Etablierung eines Evergreen-Ansatzes
Klaus Welzenbach

Etablierung eines Evergreen-Ansatzes

Office wurde nicht nur einfach Microsoft 365

Microsoft folgt dem Evergreen-Modell, d. h. kontinuierliche kleine Updates statt großer Versionssprünge. Während es früher alle drei Jahre eine neue Office Version gab, gibt es aktuell in Microsoft 365 spätestens alle 4 Wochen Updates. Das bedeutet neue Anforderungen an Unternehmen in allen Bereichen!

Unternehmen müssen:

  • Agile Prozesse einführen, um Änderungen schnell zu bewerten und umzusetzen.
  • Kurze Entscheidungswege schaffen, damit Anpassungen nicht durch lange Freigabezyklen blockiert werden.
  • Budgetplanung auf Abonnement- und Evergreen-Basis umstellen, um vorhersehbare Kosten sicherzustellen.
  • Qualifizierung neu definieren

 

Change-Management und Kommunikation

  • Change-Management-Strategie entwickeln: Welche Änderungen sind kritisch, welche können sofort übernommen werden? Wie hoch ist der ROI eines jeden Updates?
  • Kuratierte Informationen bereitstellen: Statt Informationsflut aus dem Microsoft Message Center sollten IT-Teams gefilterte, relevante Updates an die Fachbereiche weitergeben. Hierfür ist ein „Trend-Scout“ sinnvoll, der Informationen sammelt, zusammenfasst und letztendlich mit IT und Personalentwicklung die sinnvollen Maßnahmen auf den Weg bringt
  • Regelmäßige Update-Reviews (z. B. monatlich) einplanen, um Auswirkungen auf Prozesse und Compliance zu prüfen.

 

 

Schulung und Befähigung der Mitarbeitenden

  • Evergreen-Schulungen statt einmaliger Trainings: Mitarbeitende müssen kontinuierlich über neue Funktionen informiert werden. Dies klappt nicht mehr mit alten Qualifizierungsmodellen wie mehrtägigen Präsenztrainings.
  • Micro-Learning-Formate wie kurze Videos, Webinare oder SharePoint-Posts nutzen.
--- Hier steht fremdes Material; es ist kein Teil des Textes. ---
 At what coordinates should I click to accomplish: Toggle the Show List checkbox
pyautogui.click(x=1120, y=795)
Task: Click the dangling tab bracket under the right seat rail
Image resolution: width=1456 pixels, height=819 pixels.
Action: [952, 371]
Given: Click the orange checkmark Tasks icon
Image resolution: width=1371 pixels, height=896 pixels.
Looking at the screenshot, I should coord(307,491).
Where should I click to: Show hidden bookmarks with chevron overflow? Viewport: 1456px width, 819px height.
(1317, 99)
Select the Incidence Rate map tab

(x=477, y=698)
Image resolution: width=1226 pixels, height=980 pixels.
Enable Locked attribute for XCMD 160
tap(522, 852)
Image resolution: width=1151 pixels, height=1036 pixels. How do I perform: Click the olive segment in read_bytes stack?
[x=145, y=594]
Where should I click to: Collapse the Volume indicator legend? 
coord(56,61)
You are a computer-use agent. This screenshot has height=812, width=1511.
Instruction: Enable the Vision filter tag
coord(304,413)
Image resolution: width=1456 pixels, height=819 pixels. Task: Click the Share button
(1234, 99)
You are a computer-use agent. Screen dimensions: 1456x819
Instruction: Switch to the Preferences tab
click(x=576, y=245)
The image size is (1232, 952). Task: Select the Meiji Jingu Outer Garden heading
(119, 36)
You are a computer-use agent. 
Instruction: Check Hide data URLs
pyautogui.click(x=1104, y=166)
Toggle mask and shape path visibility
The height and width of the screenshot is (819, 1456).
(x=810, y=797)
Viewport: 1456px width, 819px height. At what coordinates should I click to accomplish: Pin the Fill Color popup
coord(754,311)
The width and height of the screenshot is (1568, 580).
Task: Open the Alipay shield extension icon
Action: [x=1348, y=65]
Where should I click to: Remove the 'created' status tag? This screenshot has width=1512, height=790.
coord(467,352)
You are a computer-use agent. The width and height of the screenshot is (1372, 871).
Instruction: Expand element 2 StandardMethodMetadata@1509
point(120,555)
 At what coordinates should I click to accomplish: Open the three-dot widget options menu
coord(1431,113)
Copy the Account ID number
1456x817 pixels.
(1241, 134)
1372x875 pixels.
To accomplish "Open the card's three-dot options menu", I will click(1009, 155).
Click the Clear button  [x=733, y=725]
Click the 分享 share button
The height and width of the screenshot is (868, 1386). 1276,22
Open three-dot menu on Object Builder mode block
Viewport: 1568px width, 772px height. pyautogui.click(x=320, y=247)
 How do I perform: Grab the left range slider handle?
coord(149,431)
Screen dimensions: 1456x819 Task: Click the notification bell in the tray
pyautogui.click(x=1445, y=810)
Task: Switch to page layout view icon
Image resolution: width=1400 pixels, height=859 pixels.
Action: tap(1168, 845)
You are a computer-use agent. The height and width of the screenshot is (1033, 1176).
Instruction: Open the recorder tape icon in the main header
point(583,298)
Hier stehen mit Clipchamp, Stream, Lists und old-fashioned PowerPoint hervorragende Werkzeuge in Microsoft 365 zur Verfügung
  • Pilotgruppen oder CoE (Center of Excellence) für „Targeted Release“ einrichten, um neue Features vorab zu testen und Feedback zu geben.  
  • Digital Leadership benutzt andere Werkzeuge wie Chats, Viva Engage, SharePoint, Loop, um sowohl mehrere Generationen als auch „auf Distanz“ zu führen

 

Technische und organisatorische Anpassungen

  • Update-Kanäle definieren: Standard vs. Targeted Release für bestimmte Nutzergruppen.
  • Automatisierte Tests für kritische Anwendungen und Add-ins einführen.
  • Backup- und Compliance-Strategien regelmäßig prüfen, da sich Richtlinien (z. B. OneDrive-Aufbewahrung) ändern können

 

Governance und Sicherheit

  • Richtlinien für Feature-Einführung festlegen (z. B. wer entscheidet über Aktivierung neuer KI-Funktionen wie Copilot).
  • Sicherheits- und Datenschutzprüfungen in den Update-Zyklus integrieren.
  • Monitoring-Tools wie das Microsoft 365 Admin Center und die Roadmap aktiv nutzen.
  • Umsetzung von Daten-Klassifizierungen und Aufbewahrungsvorschriften sind in Purview im Admin-Center bestens machbar

 

Unser Tipp:

Viele Unternehmen setzen auf ein „Evergreen-Team“, „Center of Excellence“ oder einen M365 Manager, die jedes Updates bewerten, interne Kommunikation steuert und Schulungen koordiniert. So wird verhindert, dass neue Funktionen ungenutzt bleiben oder Verunsicherung entsteht.